THE INPUT:
>> Start
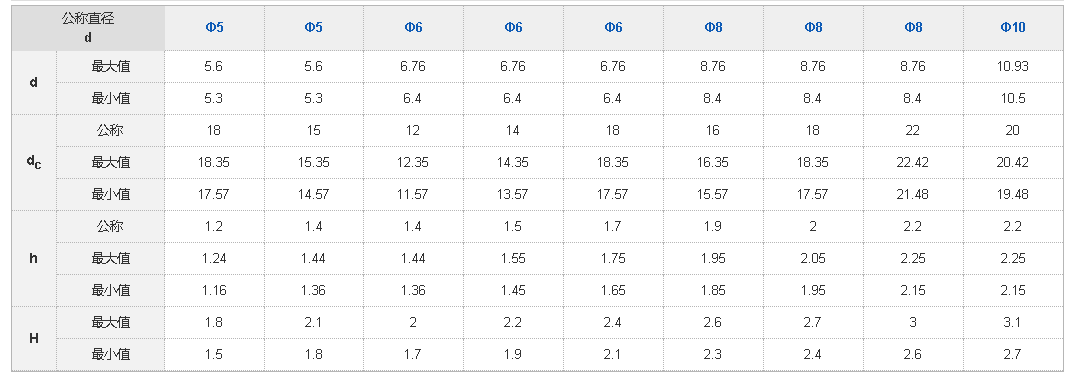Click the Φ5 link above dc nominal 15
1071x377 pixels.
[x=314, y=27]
>> End
>> Start
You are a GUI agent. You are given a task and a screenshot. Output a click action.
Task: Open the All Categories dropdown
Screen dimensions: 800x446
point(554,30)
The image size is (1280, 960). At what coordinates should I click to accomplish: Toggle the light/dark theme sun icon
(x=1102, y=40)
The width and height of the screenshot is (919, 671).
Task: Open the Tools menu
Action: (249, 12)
>> End
>> Start
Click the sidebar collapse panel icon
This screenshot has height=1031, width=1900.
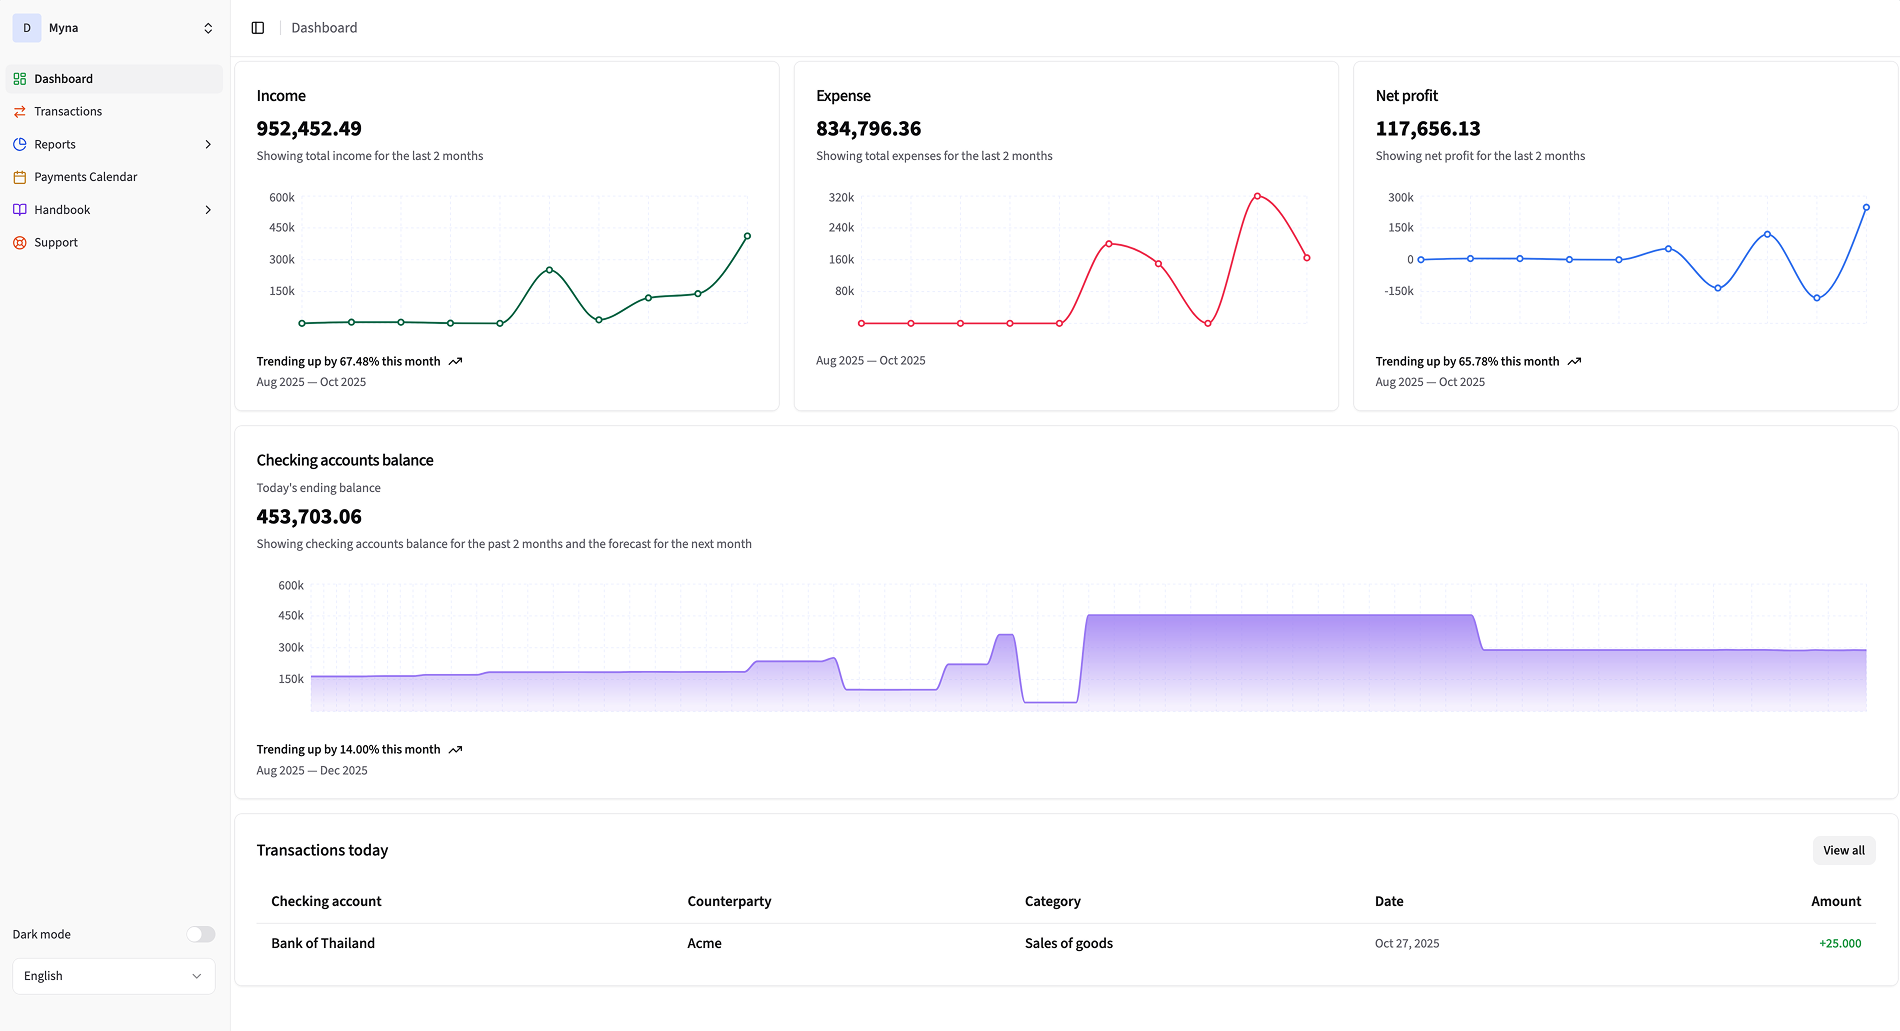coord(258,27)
>> End
WHAT IS NEEDED: Duplicate the entries from the line containing "You are a GUI" through the line containing "Action: (249, 12)", including both of those lines.

THE RESULT:
You are a GUI agent. You are given a task and a screenshot. Output a click action.
Task: Open the All Categories dropdown
Screen dimensions: 800x446
point(554,30)
The image size is (1280, 960). At what coordinates should I click to accomplish: Toggle the light/dark theme sun icon
(x=1102, y=40)
The width and height of the screenshot is (919, 671).
Task: Open the Tools menu
Action: (249, 12)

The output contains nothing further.